Response to AP Article: ‘Bloomberg Says Gun Control Responsible For Lower New York Crime Rates, Experts Agree’

There’s an Associated Press article being syndicated by every major news publication that seems to validate the notion that New York City’s draconian gun laws have led to a reduction in crime in the big apple.

The AP article states:

In his nationwide effort for tighter gun control, Mayor Michael Bloomberg attributes historic crime lows in New York to strict gun laws that are strictly enforced. “If we are serious about protecting lives,” he wrote in a recent newspaper editorial, “we have to get serious about enforcing our laws.”

The National Rifle Association has dismissed Bloomberg’s anti-gun campaign over the years as a publicity stunt and said last week that tighter laws would have no effect on public safety and crime.

But leading criminologists around the country say Bloomberg is right, for the most part. While acknowledging policing isn’t the only factor in reducing gun violence, they cite the all-time low number of slayings in a city where most people are killed with guns.

To start with the obvious, the operative phrase in those paragraphs is “for the most part.”  Well, as it turns out, one can argue that the author of the piece is bending the truth – for the most part – because when one actually looks at what the experts said it doesn’t appear that there is a consensus on what caused the drop in crime.

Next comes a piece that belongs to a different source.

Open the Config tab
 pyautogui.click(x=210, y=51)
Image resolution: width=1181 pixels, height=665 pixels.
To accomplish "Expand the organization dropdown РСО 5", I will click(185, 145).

Though, before one examines the experts’ remarks, one should consider this valid point made by NRA spokesman Andrew Arulanandam, who argued that crime has been decreasing in cities across the country for decades, irrespective of gun laws.

“I think if you look at the overall violent crime rate that the FBI rate disseminates annually, it’s been decreasing steadily nationwide over the last few decades,” Arulanandam told the AP. “And simultaneously, this is the narrative, the last few decades more people have been purchasing firearms.”

Indeed.  The question then becomes, did New York City’s crime stats drop at a disproportionately high rate when compared to other U.S. cities or the overall national average?

It’s rather unclear as to whether that’s the case (see property crime graph).

Property Crime; City Ratings.com

Now, to turn to the experts, one is struck by what Columbia University law professor and criminologist Jeffrey Fagan had to say about Bloomberg’s efforts to curtail gun-related violence, which includes his controversial and constitutionally dubious stop-and-frisk initiative.

Essentially, Prof. Fagan speaks to the point that while the murder rate has dropped in NYC, the number of shootings has remained relatively constant over Bloomberg’s three terms in office (2012 was an outlier, with only 1,600 shootings as opposed to 1,800 which appears to be the norm).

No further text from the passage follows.